Accordingly, the rotation of the screw shaft 4 is restricted by
restricting the rotation of the motor shaft "MS" and as a result
the linear movement of the ball screw nut 3 and finally the linear
movement of the outer tube 2 to which the ball screw nut 3 is
connected through the connecting pipe 5 are restricted. Therefore,
the torque against the rotation of the motor shaft "MS" due to the
electromagnetic force acts as damping force.
[0093] As described above, in the electromagnetic shock absorber
for the vehicle, the linear movement of the outer tube 2 in the
upward and downward direction relative to the inner tube 1 is
converted into the rotational movement of the screw shaft 4, then
to produce the rotational movement of the motor shaft "MS". Thereby
an electromagnetic force is generated at the motor "M" and used as
damping force. In the embodiment, since a strut type
electromagnetic shock absorber is used, the rolling bearing 16 is
disposed in the vehicle mounting portion "T" and the
electromagnetic shock absorber for the vehicle can rotate relative
to the vehicle mounting portion "T".
[0094] Then, the electromagnetic shock absorber rotates relative to
the vehicle mounting portion "T" on vehicle turning, but also the
electromagnetic shock absorber itself can rotate relative to the
vehicle body. As a result, rotation of the outer tube 2 relative to
the inner tube 1 is restricted and the ball screw nut 3 rotates.
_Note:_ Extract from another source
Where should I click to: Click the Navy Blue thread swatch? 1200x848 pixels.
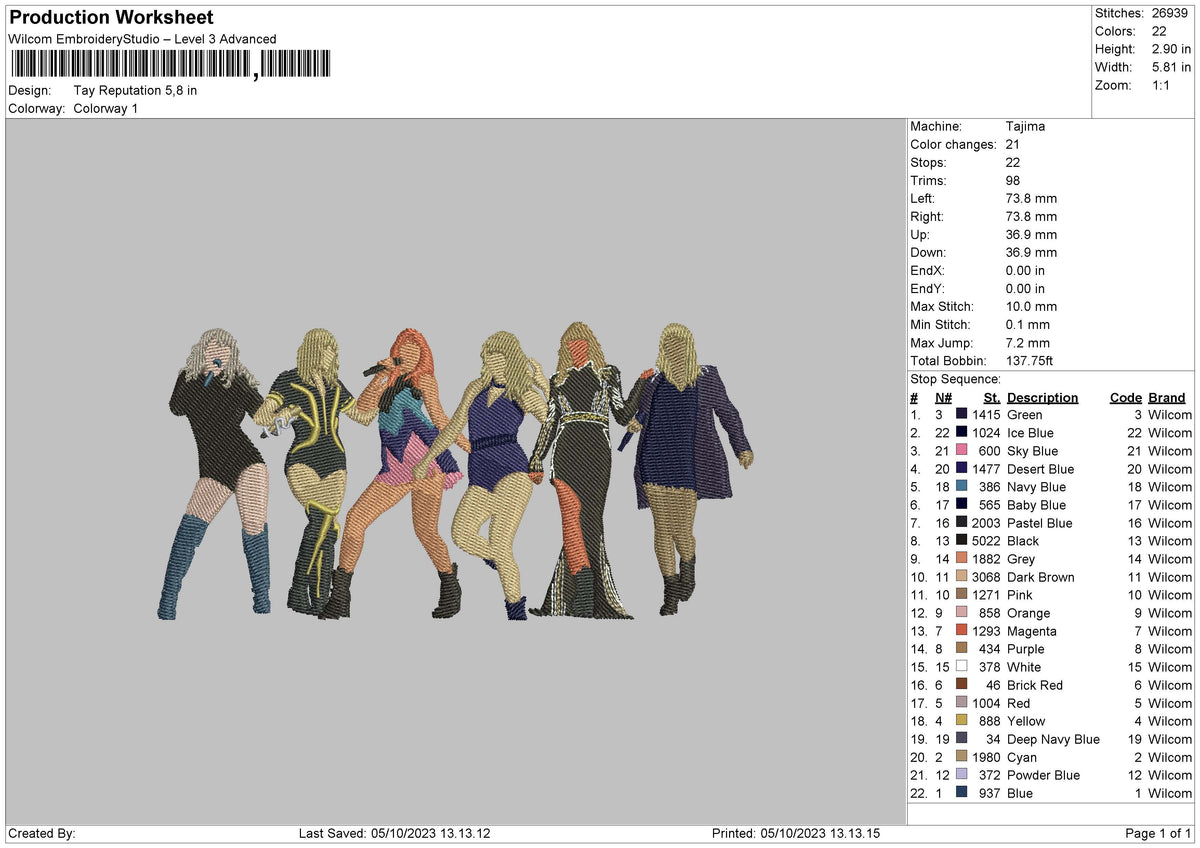962,487
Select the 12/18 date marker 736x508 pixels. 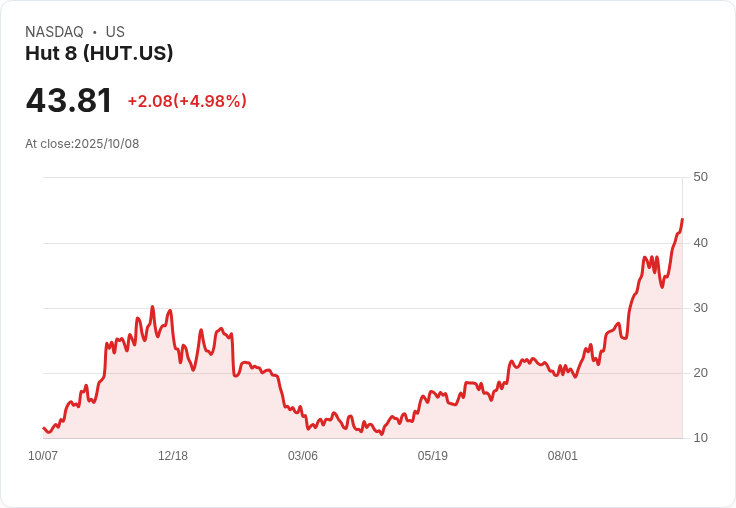pyautogui.click(x=173, y=456)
This rotation of the ball screw nut 3 is transmitted to the motor
shaft or the shaft. Accordingly, it is prevented that damping force
by the electromagnetic force produced at the motor or the coil is
produced or that the vehicle height changes by the linear movement
of the screw shaft caused by rotation of the ball screw nut for
every vehicle turning.
[0095] Further, the key groove is formed in the inner surface of
the outer tube 2, as well as the key 1a is disposed in the inner
tube 1, and the outer tube 2 does not rotate relative to the inner
tube 1, either. As a result, the ball screw nut 3 does not rotate
relative to the inner tube 1 either. Namely, on vehicle turning the
above problem is restricted due to the entire electromagnetic shock
absorber for the vehicle rotating on the rolling bearing 16, and
the above problem is avoided more effectively with the key 1a and
the key groove.
[0096] Moreover, in the strut type electromagnetic shock absorber
the above problem is prevented especially effectively and besides,
it is needless to say that in case the electromagnetic shock
absorber is applied where the ball screw nut and the vehicle
body-side tube or the vehicle axle-side tube rotate and the above
problem tends to occur, the like effect can be obtained.
[0097] Also, in the above description, the torque against rotation
of the motor shaft "MS" is produced by short-circuiting each
electrode of the motor "M". However, alternatively, for example,
the motor "M" is connected to an electrical circuit an internal
resistance of which varies depending on magnitude of an induced
electromotive force, and an amount of an electrical current flowing
in the motor "M" due to the induced electromotive force may be
modified by this electrical circuit. By doing so, the electrical
current flowing in the motor "M" can be modified and then the
damping force produced at the electromagnetic shock absorber for
the vehicle can be also modified.
[0098] In the case that the motor "M" is connected to the control
apparatus, since a desired damping force can be obtained by
modifying the electrical current amount flowing in the motor "M",
it is not necessary to supply the electrical current to the motor
"M" positively from the control apparatus and it is required only
to supply an electrical power necessary for operating the control
apparatus. Accordingly, a power economy improves.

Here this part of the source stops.